- **Text provided**
I totally get what you are saying.

I am not alone, my husband is here. But I rather be alone most times. Being with someone who is constantly playing mind games, almost always nasty in attitude, wants to argue endless, and is mean spirited. 🤦🏻‍♀️ Alone would be better. I spend most of the time alone anyway. But I stay for reasons already said.

I am the opposite of you and some others. I don’t want to die at home, I want to die in a facility because it will be more comfortable for me. I don’t care if people are around me or not. I will be there. God will be there. And, since when in extreme pain, I hallucinate grandma, 😂, pretty sure she will show up. 😍

As an interesting side note, when one of our infant sons was in the hospital, the doctors thought his infant roommate would die that night. Our son was moved to another room. We asked why. The doctors said that when two very sick babies are in a room together, and one dies, the other usually dies as well.

A sympathy death or companionship death?-Idk, but they said it happens enough that they separate the babies by a certain distance. Our son was moved down the hall. The baby girl died that night.
 
About ten years ago, my dear friend was diagnosed with breast cancer. She went through surgery, chemotherapy and radiation treatments and emerged cancer-free. For a while. During all of it, she engaged in life as best she could and never once expressed anger or worry. Her husband has steadfastly held the position throughout his life that worrying doesn't serve a useful purpose, that it depletes energy, deflects joy and diminishes quality of life.

Over the years, my friend has done well until a year and a half ago when she was diagnosed with lung cancer. Another round of surgery, chemo and radiation only to be told that her disease isn't curable but it is treatable. She lives and has lived everyday with appreciation and peace. Again, her husband has stood solidly next to her.

And then it happened.

Six months ago, out of seemingly nowhere, her husband started experiencing abdominal discomfort which was later diagnosed as pancreatic cancer. He has faded quickly and appears to have only a short while left to live.

- **Supplied information**
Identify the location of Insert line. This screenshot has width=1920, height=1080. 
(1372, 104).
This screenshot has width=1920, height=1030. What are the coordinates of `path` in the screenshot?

- **Try it**
Extend the post about facing illness and death, picking up right after its final sentence about the friend's husband.

- **Result below**
They are both receiving treatment for uncurable cancers while simultaneously reviewing everything to make sure their lives are in order. Their vacation home has been sold, closets full of clothes and household goods have been donated to good charities and legal documents have been finalized.

They live in quiet acceptance of what is happening, appreciative of the life they have shared together and the family and friends that have formed a supportive, loving circle around them. Each day is one more day for them to hold hands and say "I love you".
Sadly, my friend's husband died on Christmas night. It was his fondest wish that they have one last Christmas together. He died peacefully, without pain, holding the hand of the woman he loved and was married to for over 50 years.
 
I'm thinking the answer to this question may depend on your experiences in life?

My husband, 57 was diagnosed with melanoma and one year later at 58 passed away. So much happened within that short year as surgery, treatment and pain took over both our lives. I will always remember him as a "put your boots on and keep going forward" kind of guy. His work ethic was strong and his love of family stays with me to this day.

About a week after my husband had passed away my neighbor told me that my husband had strapped his gps to his harley and went for a ride. It was getting to the point he couldn't remember things like directions, words, confusion was setting in. If I had known he was still riding is harley (as I was still trying to work) I would have put up a big fuss and would have tried to stop him. I'm glad I didn't know...

As far as myself?
I'm not a martyr... fast and no looking back.